Injector 312 includes a mixing region fluidically connected to both supply path 306 and the secondary flow path after the chokes in both supply path 306 and the secondary path. In some examples, the supply gas flows at a speed that is at least the speed of sound within the supply path choke and may provide motive force for drawing in ambient air via air inlet 313 and the secondary flow path. In some examples, the ambient air may flow at a speed that is at least the speed of sound within the secondary path choke. In some examples, choking both the supply path and the secondary path enables the mass flow of both the supply gas and the ambient air to be insensitive to downstream pressure, e.g., pressure variation in inspiratory path 308. In some examples, injector 312 may provide a mixing ratio that is insensitive to downstream pressure by virtue of providing mass flows of the supply gas and the ambient air that are insensitive to downstream pressure variations.

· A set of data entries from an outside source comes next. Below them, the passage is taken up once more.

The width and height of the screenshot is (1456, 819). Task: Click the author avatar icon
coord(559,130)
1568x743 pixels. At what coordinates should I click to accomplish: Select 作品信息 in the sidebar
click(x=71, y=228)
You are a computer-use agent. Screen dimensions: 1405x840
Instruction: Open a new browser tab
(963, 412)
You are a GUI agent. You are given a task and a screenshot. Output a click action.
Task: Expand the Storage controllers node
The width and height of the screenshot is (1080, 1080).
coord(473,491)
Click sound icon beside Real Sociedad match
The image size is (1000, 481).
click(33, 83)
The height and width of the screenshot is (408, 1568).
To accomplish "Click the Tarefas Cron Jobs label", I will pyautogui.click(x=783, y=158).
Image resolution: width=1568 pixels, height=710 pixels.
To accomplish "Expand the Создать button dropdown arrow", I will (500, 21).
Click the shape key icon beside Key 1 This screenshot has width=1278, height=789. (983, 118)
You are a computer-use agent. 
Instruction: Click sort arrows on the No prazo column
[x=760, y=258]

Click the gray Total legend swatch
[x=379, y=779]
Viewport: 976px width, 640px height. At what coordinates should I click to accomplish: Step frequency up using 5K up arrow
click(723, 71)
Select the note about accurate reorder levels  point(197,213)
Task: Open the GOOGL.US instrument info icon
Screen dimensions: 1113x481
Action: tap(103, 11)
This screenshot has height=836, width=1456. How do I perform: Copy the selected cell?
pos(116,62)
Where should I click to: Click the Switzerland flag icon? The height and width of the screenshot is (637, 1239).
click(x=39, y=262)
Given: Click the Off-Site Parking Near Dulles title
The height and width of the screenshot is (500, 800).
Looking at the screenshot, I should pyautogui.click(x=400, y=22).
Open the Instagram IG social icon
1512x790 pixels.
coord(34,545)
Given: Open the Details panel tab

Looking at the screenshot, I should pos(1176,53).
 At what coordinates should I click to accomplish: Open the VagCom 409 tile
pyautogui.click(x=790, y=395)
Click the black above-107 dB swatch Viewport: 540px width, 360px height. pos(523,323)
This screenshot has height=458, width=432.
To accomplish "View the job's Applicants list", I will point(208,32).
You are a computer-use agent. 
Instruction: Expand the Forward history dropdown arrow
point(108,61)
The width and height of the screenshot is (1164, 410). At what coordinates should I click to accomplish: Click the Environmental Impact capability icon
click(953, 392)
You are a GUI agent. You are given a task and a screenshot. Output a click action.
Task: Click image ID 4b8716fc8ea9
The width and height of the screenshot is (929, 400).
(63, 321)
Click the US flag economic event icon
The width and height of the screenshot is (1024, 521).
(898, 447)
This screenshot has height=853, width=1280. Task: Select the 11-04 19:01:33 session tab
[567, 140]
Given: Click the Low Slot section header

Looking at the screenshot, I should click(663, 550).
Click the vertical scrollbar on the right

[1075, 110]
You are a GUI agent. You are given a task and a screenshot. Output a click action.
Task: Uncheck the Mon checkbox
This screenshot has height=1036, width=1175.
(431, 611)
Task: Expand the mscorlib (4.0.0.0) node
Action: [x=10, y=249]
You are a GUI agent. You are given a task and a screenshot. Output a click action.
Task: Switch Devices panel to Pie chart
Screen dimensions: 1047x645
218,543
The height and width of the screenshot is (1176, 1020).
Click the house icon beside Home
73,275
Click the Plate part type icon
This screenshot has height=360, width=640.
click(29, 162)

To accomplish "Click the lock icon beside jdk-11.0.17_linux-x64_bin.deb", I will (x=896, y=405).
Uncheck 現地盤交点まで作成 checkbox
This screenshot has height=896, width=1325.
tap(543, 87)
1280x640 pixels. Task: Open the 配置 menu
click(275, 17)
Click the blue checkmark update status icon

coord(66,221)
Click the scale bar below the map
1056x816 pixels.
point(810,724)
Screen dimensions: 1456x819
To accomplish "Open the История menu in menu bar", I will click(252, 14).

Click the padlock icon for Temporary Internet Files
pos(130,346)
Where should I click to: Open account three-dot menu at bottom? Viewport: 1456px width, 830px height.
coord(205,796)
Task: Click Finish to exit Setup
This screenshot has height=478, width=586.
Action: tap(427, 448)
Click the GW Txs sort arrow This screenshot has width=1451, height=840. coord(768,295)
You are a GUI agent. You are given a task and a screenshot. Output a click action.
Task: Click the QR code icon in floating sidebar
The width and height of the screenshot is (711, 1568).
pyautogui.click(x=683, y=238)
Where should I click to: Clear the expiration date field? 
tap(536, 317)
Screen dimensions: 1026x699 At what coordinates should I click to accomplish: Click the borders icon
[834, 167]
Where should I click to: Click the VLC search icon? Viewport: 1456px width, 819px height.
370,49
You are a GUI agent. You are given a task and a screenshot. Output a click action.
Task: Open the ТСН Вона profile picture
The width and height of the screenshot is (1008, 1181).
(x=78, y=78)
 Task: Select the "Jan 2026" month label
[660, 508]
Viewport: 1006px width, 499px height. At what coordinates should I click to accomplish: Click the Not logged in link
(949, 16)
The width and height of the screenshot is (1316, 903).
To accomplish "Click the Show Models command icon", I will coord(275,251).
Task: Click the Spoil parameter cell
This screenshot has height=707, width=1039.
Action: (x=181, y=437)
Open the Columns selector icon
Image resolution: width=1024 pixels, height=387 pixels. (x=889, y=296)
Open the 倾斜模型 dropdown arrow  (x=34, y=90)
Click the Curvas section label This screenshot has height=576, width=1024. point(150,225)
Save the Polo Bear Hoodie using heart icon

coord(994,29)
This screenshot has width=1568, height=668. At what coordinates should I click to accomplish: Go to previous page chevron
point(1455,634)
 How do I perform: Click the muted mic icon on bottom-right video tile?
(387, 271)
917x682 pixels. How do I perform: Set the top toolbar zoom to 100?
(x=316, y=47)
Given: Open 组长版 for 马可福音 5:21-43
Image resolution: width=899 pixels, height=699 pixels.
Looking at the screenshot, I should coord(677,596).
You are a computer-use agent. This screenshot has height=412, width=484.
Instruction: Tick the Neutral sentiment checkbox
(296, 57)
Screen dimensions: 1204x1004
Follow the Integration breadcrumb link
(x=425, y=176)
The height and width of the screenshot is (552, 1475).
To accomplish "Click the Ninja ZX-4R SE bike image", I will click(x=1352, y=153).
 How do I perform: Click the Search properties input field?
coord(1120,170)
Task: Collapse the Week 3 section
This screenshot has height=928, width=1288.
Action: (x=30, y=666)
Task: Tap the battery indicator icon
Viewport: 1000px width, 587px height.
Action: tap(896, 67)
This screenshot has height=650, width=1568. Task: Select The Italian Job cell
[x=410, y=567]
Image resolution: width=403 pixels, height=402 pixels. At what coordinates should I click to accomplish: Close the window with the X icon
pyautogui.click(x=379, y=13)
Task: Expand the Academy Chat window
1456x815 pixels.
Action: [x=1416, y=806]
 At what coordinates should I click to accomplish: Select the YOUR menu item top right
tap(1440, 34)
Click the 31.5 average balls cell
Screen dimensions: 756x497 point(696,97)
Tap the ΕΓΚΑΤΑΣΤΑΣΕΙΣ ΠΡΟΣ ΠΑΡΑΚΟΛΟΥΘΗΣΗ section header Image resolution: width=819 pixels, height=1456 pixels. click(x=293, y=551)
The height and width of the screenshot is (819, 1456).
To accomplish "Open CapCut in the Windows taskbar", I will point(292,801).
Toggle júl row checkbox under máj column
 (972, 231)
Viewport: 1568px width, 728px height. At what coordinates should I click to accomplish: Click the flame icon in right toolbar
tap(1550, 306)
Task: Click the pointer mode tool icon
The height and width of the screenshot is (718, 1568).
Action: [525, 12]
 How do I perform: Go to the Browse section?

In some examples, as used herein, “upstream” and “downstream” refer to a position relative to a flow of a fluid or gas. For example, a gas flowing within ventilator 300 flows through injector 312 before flowing through inspiratory path 308, and thus the pressure in inspiratory path 308 is downstream of the mass flows of the supply path and the secondary path within injector 312. Additionally, as illustrated and described above with respect to FIG. 1, secondary choke 108 may be defined by a converging region and a diverging region (e.g., converging and diverging conduit, piping, tubing, and the like) that form a throat and/or minimum cross-sectional area, e.g., secondary choke 108. A gas may flow through secondary choke from the converging region to the diverging region, and thus the converging region is referred to as upstream of secondary choke 108 and the diverging region is referred to as downstream of secondary choke 108.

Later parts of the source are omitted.